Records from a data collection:
---*---
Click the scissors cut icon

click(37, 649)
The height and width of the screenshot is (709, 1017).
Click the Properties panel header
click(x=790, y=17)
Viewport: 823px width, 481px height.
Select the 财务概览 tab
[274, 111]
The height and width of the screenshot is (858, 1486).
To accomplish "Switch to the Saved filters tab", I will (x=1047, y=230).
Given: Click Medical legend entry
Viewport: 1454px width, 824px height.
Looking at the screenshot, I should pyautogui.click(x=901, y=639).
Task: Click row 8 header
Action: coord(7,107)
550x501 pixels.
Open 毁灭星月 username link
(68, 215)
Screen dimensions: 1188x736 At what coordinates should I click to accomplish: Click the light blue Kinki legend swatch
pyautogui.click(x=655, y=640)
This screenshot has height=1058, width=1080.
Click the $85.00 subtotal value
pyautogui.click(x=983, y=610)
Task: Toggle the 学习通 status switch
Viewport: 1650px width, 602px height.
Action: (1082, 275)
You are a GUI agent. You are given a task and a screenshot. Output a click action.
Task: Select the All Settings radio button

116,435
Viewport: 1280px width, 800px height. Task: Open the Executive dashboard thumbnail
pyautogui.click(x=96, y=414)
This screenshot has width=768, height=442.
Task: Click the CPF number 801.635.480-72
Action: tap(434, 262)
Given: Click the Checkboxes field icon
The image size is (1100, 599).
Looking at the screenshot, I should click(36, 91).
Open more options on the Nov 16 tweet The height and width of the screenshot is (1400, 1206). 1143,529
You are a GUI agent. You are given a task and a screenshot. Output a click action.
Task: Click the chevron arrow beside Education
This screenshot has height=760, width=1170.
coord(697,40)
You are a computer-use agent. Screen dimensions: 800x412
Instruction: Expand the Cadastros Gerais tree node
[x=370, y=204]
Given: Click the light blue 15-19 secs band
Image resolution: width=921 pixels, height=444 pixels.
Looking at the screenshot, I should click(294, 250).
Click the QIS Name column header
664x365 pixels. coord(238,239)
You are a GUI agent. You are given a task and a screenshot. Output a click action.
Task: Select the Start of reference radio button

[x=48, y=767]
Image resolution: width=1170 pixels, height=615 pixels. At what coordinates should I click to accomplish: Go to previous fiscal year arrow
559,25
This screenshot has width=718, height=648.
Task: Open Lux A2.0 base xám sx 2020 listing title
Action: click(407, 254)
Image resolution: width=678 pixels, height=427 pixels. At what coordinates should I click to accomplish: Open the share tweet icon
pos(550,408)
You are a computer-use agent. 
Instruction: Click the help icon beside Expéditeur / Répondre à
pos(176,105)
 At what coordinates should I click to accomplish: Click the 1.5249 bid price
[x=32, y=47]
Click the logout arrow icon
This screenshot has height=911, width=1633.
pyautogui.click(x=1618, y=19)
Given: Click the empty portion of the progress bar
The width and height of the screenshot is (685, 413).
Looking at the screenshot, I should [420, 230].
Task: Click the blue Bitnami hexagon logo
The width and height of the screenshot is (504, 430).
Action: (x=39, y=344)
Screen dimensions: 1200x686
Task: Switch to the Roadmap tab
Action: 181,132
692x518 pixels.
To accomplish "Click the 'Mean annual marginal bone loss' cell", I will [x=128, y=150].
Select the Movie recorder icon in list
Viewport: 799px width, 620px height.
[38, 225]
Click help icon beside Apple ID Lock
---*---
Task description
Print exactly the lines that run from the line containing "Task: Select the Start" to the end of the data, both ends included.

Exercise answer
Task: Select the Start of reference radio button

[x=48, y=767]
Image resolution: width=1170 pixels, height=615 pixels. At what coordinates should I click to accomplish: Go to previous fiscal year arrow
559,25
This screenshot has width=718, height=648.
Task: Open Lux A2.0 base xám sx 2020 listing title
Action: click(407, 254)
Image resolution: width=678 pixels, height=427 pixels. At what coordinates should I click to accomplish: Open the share tweet icon
pos(550,408)
You are a computer-use agent. 
Instruction: Click the help icon beside Expéditeur / Répondre à
pos(176,105)
 At what coordinates should I click to accomplish: Click the 1.5249 bid price
[x=32, y=47]
Click the logout arrow icon
This screenshot has height=911, width=1633.
pyautogui.click(x=1618, y=19)
Given: Click the empty portion of the progress bar
The width and height of the screenshot is (685, 413).
Looking at the screenshot, I should [420, 230].
Task: Click the blue Bitnami hexagon logo
The width and height of the screenshot is (504, 430).
Action: (x=39, y=344)
Screen dimensions: 1200x686
Task: Switch to the Roadmap tab
Action: 181,132
692x518 pixels.
To accomplish "Click the 'Mean annual marginal bone loss' cell", I will [x=128, y=150].
Select the Movie recorder icon in list
Viewport: 799px width, 620px height.
[38, 225]
Click help icon beside Apple ID Lock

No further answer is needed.